My only complaint is that spam messages sometimes make it through, and there’s no good way to filter them. I think the problem is Newsreaders predate modern spam filtering, and all the major clients seem to be stuck using kill lists and score files.

I credit “A Plan for Spam” for making email usable again in the early 2000s. If you had a public email address back then, you’ll know it was rough. When I read that essay, it really felt like the tide might be turning.

Maybe usenet clients never got that memo though?

Can’t we just plug in modern spam filters?

I’m an slrn user, it’s extensible with a powerful scripting language. Surely I can just plug a spam filter into it and get a cleaned up feed for free?

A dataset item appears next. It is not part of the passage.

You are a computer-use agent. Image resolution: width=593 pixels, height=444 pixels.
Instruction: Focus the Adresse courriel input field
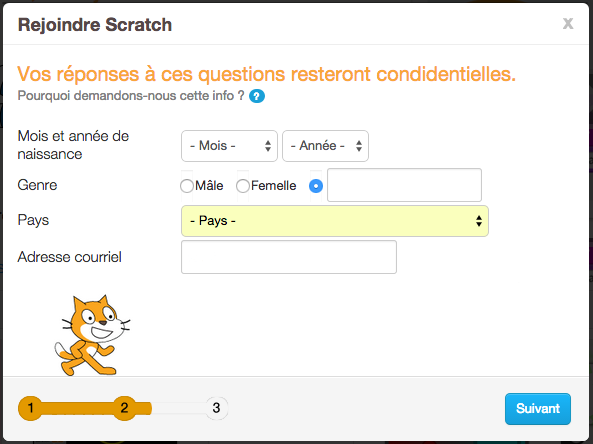click(x=289, y=257)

The answer is no. NNTP is not email, and the way filtering usually works is different. In general, clients ask the server for an NOV (News OVerview). This gives you a list of articles available to download, but not the articles themselves. You are really expected to do the filtering at this stage, and while you don’t have to, it makes newsreaders more efficient.

Unfortunately NOV is very limited, things like Subject, From, References, and so on. Will a naive bayesian spam filter still work if I can only give it those headers?

It’s worth a shot, so I tried it out. I wrote a s-lang script for slrn to plug in bogofilter. It took a while to figure out how, but I did get it working.

The answer is yes, after a few days training it, it did start to work! Over time, the confidence has increased and I usually don’t even bother checking anymore. Perhaps I have to correct one or two emails a week.

I’ve been able to read some very low SNR groups, and bogofilter usually correctly identifies the ones I dont want to read. You have to keep correcting it for it to stay accurate, but a single keybinding takes care of that.

Overall, I’m really pleased with it!